Im Interieur bietet der Wagen allerlei Annehmlichkeiten. Im Cockpit mit den beiden riesigen Bildschirmen und dem Head-up-Display zum Beispiel läuft schon beim Start eine Sequenz ab, die auch als Intro für "Star Trek" taugen würde. Während der Fahrt lässt sich ein wahres Infotainment-Feuerwerk abbrennen. Für die Hinterbänkler gibt es ebenfalls große Bildschirme in den Rückenlehnen der Vordersitze. Und von der Spurführungshilfe über den Parkpiloten bis zum Rückspiegel mit integriertem Kamerabild und dreimal größerem Blickfeld sind im Auto vielerlei nützliche Assistenzsysteme installiert.

Festzuhalten ist, dass sich Cadillac mit dem CT6 weit entwickelt hat. Ebenso aber bleibt ein Abstand zu den Luxuslimousinen der deutschen Hersteller. Leder und Kunststoffe wirken im Cadillac nicht ganz so fein, die Bedienung nicht ganz so schlüssig, die Anzeigen sind nicht ganz so brillant. Jedoch: Bei Audi, BMW oder Mercedes müssen Kunden auch deutlich tiefer in die Tasche greifen.

Das muss man wissen: Der CT6 steht ab September bei den wenigen Cadillac-Händlern hierzulande. Er kostet mindestens 73.500 Euro und wird in Deutschland nur in einer Antriebsvariante angeboten. In Europa setzt Cadillac ausschließlich auf einen neuen 3,0-Liter-V6-Motor mit Doppelturbo und Zylinderabschaltung. Mit einem wunderbar garstigen Knurren mobilisiert das Aggregat 417 PS Leistung und 555 Nm Drehmoment.

Der Antrieb wirft zwei Fragen auf: Warum, und das ist beim Prestige-Duell mit den Platzhirschen im Mutterland der Autobahn durchaus von Bedeutung, ist bei Tempo 240 Schluss? Und warum kommt die leichteste Luxuslimousine mit einem der modernsten Sechszylinder auf einen Normverbrauch von 9,6 Liter? Nun darf bei den Leistungsdaten keiner Wunderdinge erwarten und vergleichbare Triebwerke deutscher Hersteller sind auch keine Kostverächter. Und doch liegt die Cadillac-Angabe über dem, was man erwarten würde - zumindest in dieser Disziplin bleibt der Cadillac einem der US-Car-Klischees treu.

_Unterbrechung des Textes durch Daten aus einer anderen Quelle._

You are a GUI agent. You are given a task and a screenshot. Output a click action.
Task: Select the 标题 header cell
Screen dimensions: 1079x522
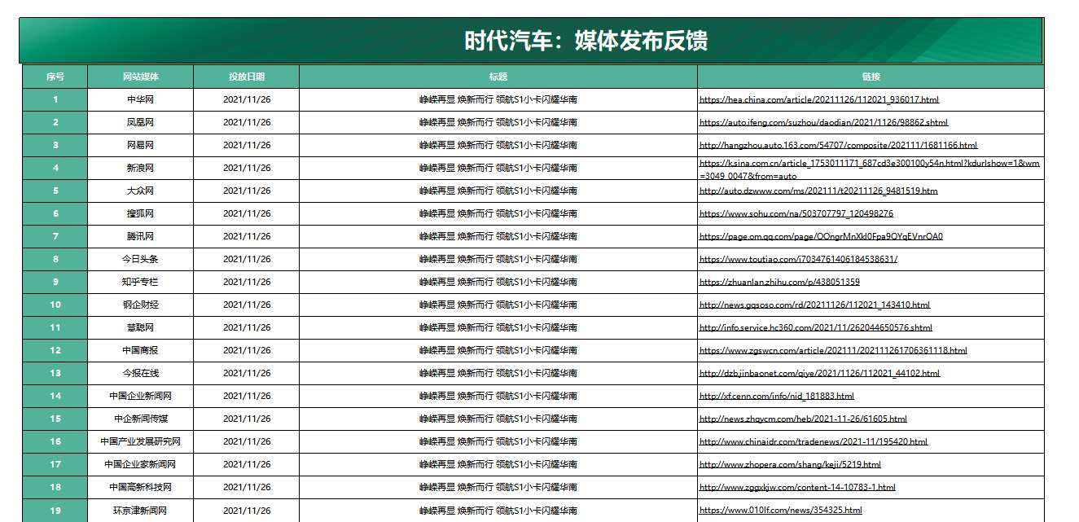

Das werden wir nicht vergessen: Der Cadillac CT6 soll so eigenständig daherkommen wie nur möglich, doch bei Details kopieren die US-Ingenieure europäische Vorbilder. Die pfundschweren Aschenbecher etwa kennt man von Bentley, das Touchpad auf dem Mitteltunnel von Audi und im Buhlen um die Gunst der Mercedes-Kunden hat Cadillac die Schalter für die Sitzverstellung in die Tür verlegt - wie beim Wagen aus Sindelfingen. Das nächste Mal mehr Selbstbewusstsein, bitte.